-- Opening Marker --
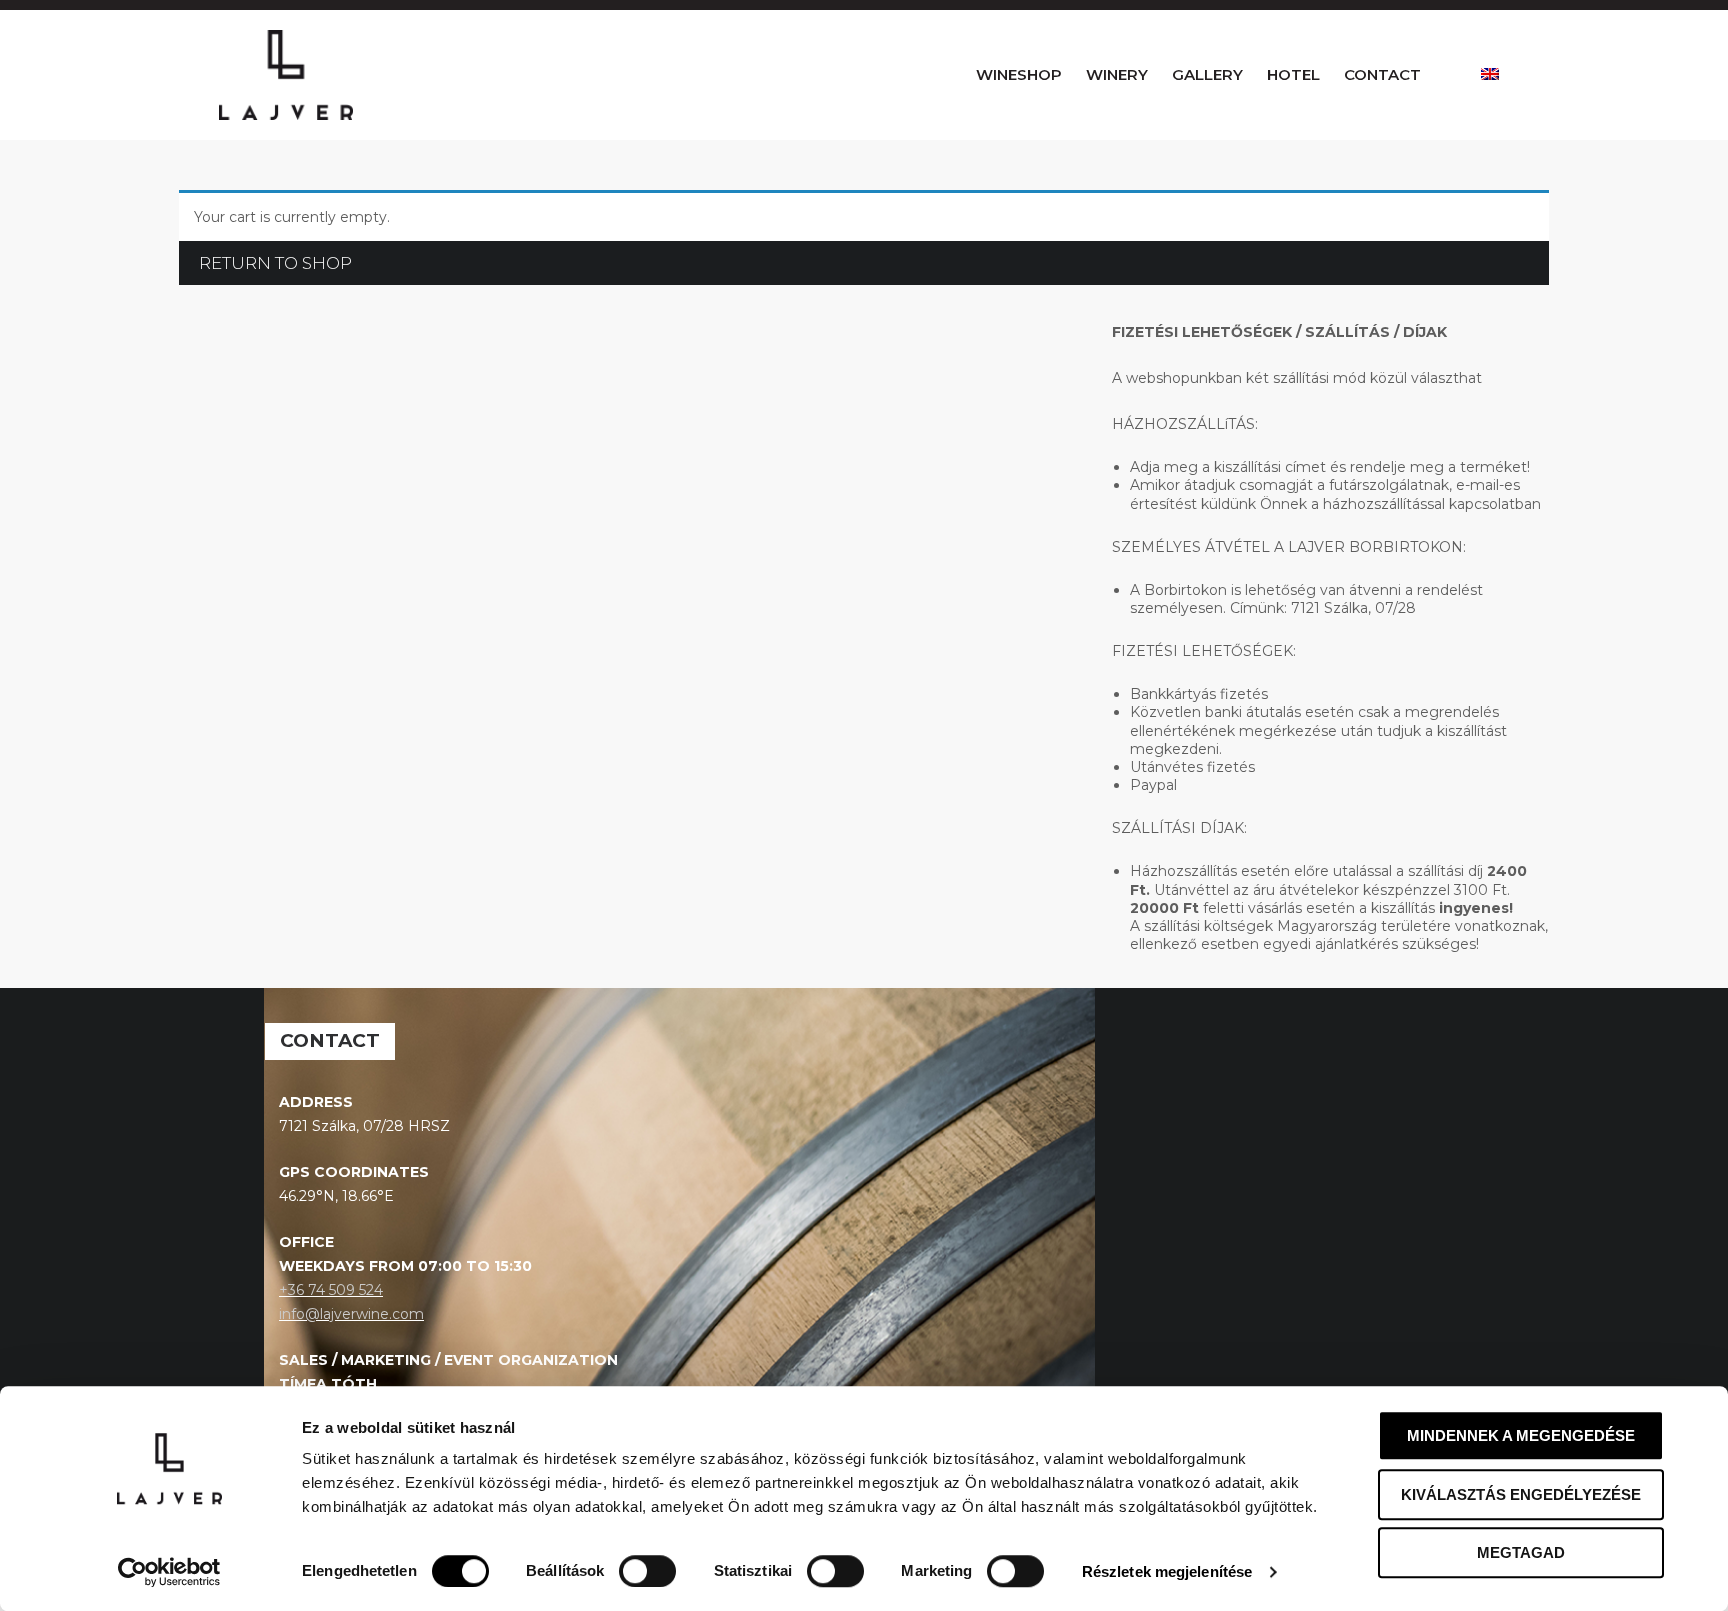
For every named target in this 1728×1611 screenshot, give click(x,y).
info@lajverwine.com (351, 1314)
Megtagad (1521, 1552)
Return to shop (275, 263)
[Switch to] (1490, 75)
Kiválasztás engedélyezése (1521, 1494)
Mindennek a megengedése (1521, 1435)
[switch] (647, 1571)
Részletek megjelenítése (1167, 1571)
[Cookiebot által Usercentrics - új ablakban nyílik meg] (169, 1572)
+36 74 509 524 (331, 1290)
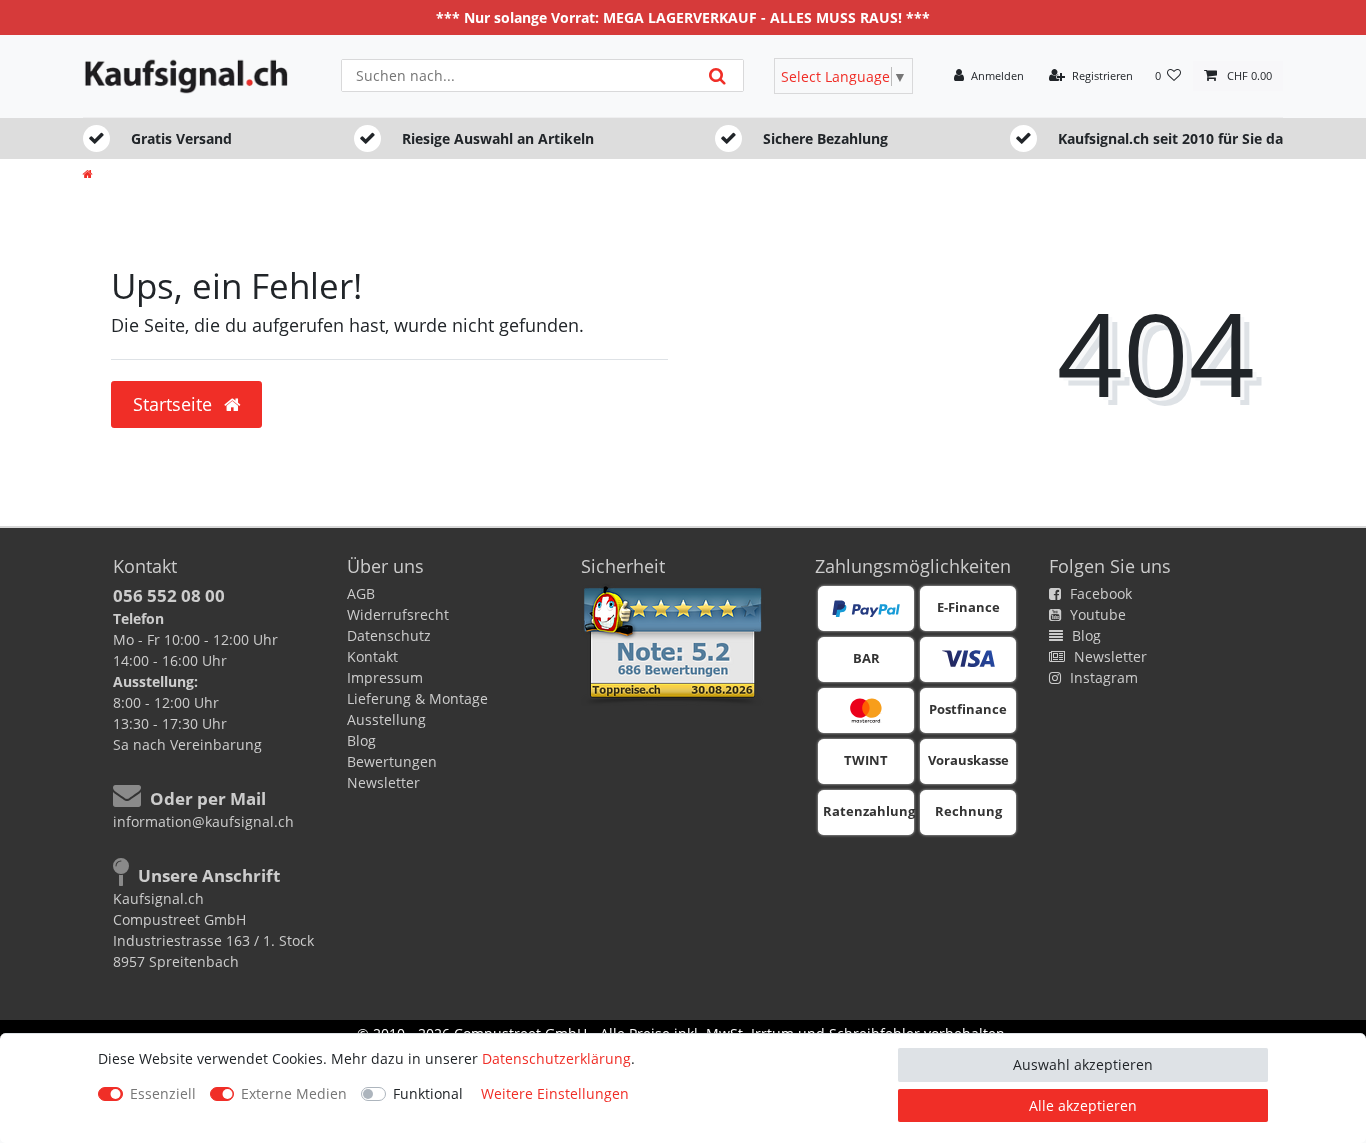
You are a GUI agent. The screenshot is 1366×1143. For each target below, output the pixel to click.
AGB (361, 593)
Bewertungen (392, 761)
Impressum (385, 677)
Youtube (1096, 614)
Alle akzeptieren (1083, 1105)
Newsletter (383, 782)
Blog (361, 740)
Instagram (1102, 677)
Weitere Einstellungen (555, 1093)
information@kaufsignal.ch (203, 821)
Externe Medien (294, 1093)
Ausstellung (386, 719)
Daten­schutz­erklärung (556, 1058)
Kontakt (372, 656)
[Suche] (717, 75)
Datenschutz (389, 635)
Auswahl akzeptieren (1083, 1064)
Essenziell (163, 1093)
-- Closing Marker --
*Instructions to follow*
Every line of the data above should be quoted exactly. Omit the pictures.

*Answer space*
For every named target in this 1728×1611 screenshot, give click(x,y).
info@lajverwine.com (351, 1314)
Megtagad (1521, 1552)
Return to shop (275, 263)
[Switch to] (1490, 75)
Kiválasztás engedélyezése (1521, 1494)
Mindennek a megengedése (1521, 1435)
[switch] (647, 1571)
Részletek megjelenítése (1167, 1571)
[Cookiebot által Usercentrics - új ablakban nyílik meg] (169, 1572)
+36 74 509 524 (331, 1290)
You are a GUI agent. The screenshot is 1366×1143. For each target below, output the pixel to click.
AGB (361, 593)
Bewertungen (392, 761)
Impressum (385, 677)
Youtube (1096, 614)
Alle akzeptieren (1083, 1105)
Newsletter (383, 782)
Blog (361, 740)
Instagram (1102, 677)
Weitere Einstellungen (555, 1093)
information@kaufsignal.ch (203, 821)
Externe Medien (294, 1093)
Ausstellung (386, 719)
Daten­schutz­erklärung (556, 1058)
Kontakt (372, 656)
[Suche] (717, 75)
Datenschutz (389, 635)
Auswahl akzeptieren (1083, 1064)
Essenziell (163, 1093)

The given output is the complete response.